Weighing risks and benefits in patch management When it comes to critical processes, such as those in oil and gas, it’s important to consider the pros and cons of installing a patch. There are instances in this industry where installing a patch may not be worth the effort, or too risky to operations. Of course, the general intention behind releasing a patch is to provide some kind of benefit to the user. Patches are often released to address a vulnerability or security flaw in the operating system or in the applications. Or, if you find your software to not be working properly or acting buggy, you might implement a software patch that fixes the application’s stability. Stability is of course of high importance in the oil and gas industry, where ICS technology needs to maintain uptime and reliability. There are certain cases, however, where patching might actually work against a facility’s uptime and reliability. While the intentions behind the patches are to improve the application, implementing them can carry risk of disrupting operations. This is the case in patching any environment, but the stakes are higher when you’re looking at a disruption to oil and gas processes. This is where the IT side of the house might not think patching ICS environments is such a big deal, where the cost of a down IT system is comparatively a lot less compared to millions of dollars in a short period of lost production. If a patch goes wrong, which sometimes happens with a malformed or corrupt patch, there’s risk of taking down critical ICS components. Cost of preparing to patch OT environments is another consideration. The patch may need to be tested before implementation in the actual environment. A test environment would involve additional equipment and hardware to simulate

the production systems in addition to the time and resources needed to actually test the different patches on different devices. In contrast, patching IT systems can be done in a virtual environment and with the help of an automated patch management system to handle most of the work. That’s a big difference in expense and logistical complexity.
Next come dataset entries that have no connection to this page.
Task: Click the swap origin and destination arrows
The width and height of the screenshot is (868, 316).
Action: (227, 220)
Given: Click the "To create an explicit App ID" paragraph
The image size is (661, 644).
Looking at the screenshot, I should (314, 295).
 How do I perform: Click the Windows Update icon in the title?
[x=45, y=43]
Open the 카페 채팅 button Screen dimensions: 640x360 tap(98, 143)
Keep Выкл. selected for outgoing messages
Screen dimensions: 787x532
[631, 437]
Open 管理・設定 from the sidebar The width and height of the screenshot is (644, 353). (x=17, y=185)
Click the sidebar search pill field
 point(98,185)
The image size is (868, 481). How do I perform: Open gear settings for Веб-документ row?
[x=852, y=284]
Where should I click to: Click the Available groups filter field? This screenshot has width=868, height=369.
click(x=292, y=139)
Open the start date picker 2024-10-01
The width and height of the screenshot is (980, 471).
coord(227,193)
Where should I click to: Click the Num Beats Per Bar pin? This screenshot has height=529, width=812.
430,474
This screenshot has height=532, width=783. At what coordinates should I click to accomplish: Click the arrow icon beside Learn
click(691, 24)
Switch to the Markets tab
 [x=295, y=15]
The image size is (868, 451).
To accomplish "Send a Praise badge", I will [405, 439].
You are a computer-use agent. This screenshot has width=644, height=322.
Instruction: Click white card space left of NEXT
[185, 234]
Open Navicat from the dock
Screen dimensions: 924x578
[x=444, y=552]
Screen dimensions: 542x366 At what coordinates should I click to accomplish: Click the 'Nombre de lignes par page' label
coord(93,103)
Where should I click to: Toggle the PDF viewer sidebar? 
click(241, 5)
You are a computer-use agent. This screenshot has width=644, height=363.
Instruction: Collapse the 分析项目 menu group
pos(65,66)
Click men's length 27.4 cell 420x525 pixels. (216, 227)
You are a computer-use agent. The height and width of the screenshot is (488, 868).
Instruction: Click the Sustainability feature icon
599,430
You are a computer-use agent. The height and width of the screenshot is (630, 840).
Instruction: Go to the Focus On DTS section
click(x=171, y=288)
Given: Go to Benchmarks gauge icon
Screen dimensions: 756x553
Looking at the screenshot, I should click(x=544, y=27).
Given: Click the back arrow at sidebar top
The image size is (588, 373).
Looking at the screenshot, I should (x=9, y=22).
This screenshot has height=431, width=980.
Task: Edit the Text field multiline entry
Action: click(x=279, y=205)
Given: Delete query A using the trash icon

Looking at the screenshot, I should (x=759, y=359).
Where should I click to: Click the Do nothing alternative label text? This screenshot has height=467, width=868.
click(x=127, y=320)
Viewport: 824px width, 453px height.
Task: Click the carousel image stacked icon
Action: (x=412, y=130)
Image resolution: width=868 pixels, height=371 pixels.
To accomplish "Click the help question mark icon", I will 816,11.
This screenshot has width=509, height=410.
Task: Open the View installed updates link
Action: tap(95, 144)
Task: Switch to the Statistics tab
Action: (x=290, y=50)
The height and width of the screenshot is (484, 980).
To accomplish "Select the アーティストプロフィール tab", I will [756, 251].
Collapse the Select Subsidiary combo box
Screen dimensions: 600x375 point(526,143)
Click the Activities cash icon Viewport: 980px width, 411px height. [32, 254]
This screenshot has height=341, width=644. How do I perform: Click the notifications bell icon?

These are certainly valid concerns that have slowed the progress of patch management in the oil and gas industry. However, waiting until you’re actually hit with a cyberattack certainly isn’t an effective strategy either. Better practices need to be adopted to stay ahead of the attackers. As DHS US-CERT described in their Recommended Practice for Patch Management of Control Systems, “The patch management of industrial control systems software used in CIKR is inconsistent at best and nonexistent at worst. Patches are important to resolve security vulnerabilities and functional issues. This report recommends patch management practices for consideration and deployment by industrial control systems asset owners.” The oil and gas industry can start moving forward with controlled, manual, segmented patching to prevent a possible unexpected, uncontrolled system shutdown.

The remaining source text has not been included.